- Exercise aim: Omitting all images, give the entries that follow again exactly as they read.

+---+

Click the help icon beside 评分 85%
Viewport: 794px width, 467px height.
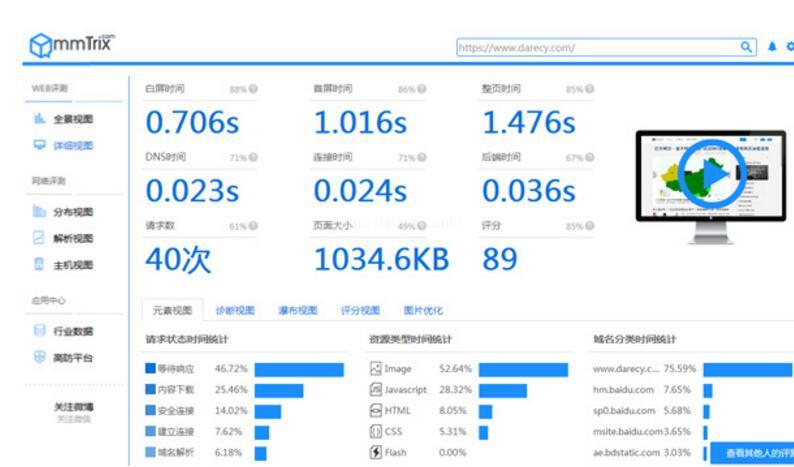point(589,226)
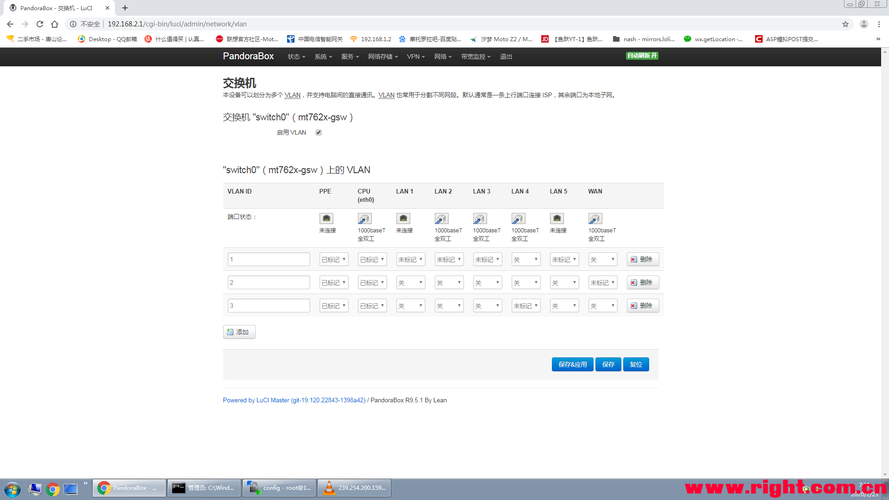
Task: Click the VLAN ID field containing 3
Action: [268, 306]
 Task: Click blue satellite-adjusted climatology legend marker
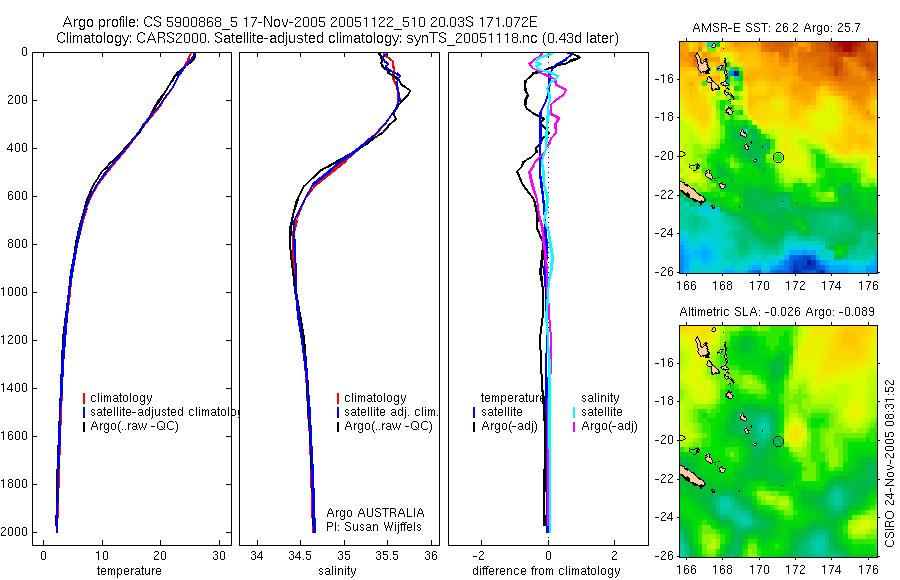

+---+

- Output of the exercise:
Click the help icon beside 评分 85%
Viewport: 794px width, 467px height.
point(589,226)
Task: Click the VLAN ID field containing 3
Action: [268, 306]
 Task: Click blue satellite-adjusted climatology legend marker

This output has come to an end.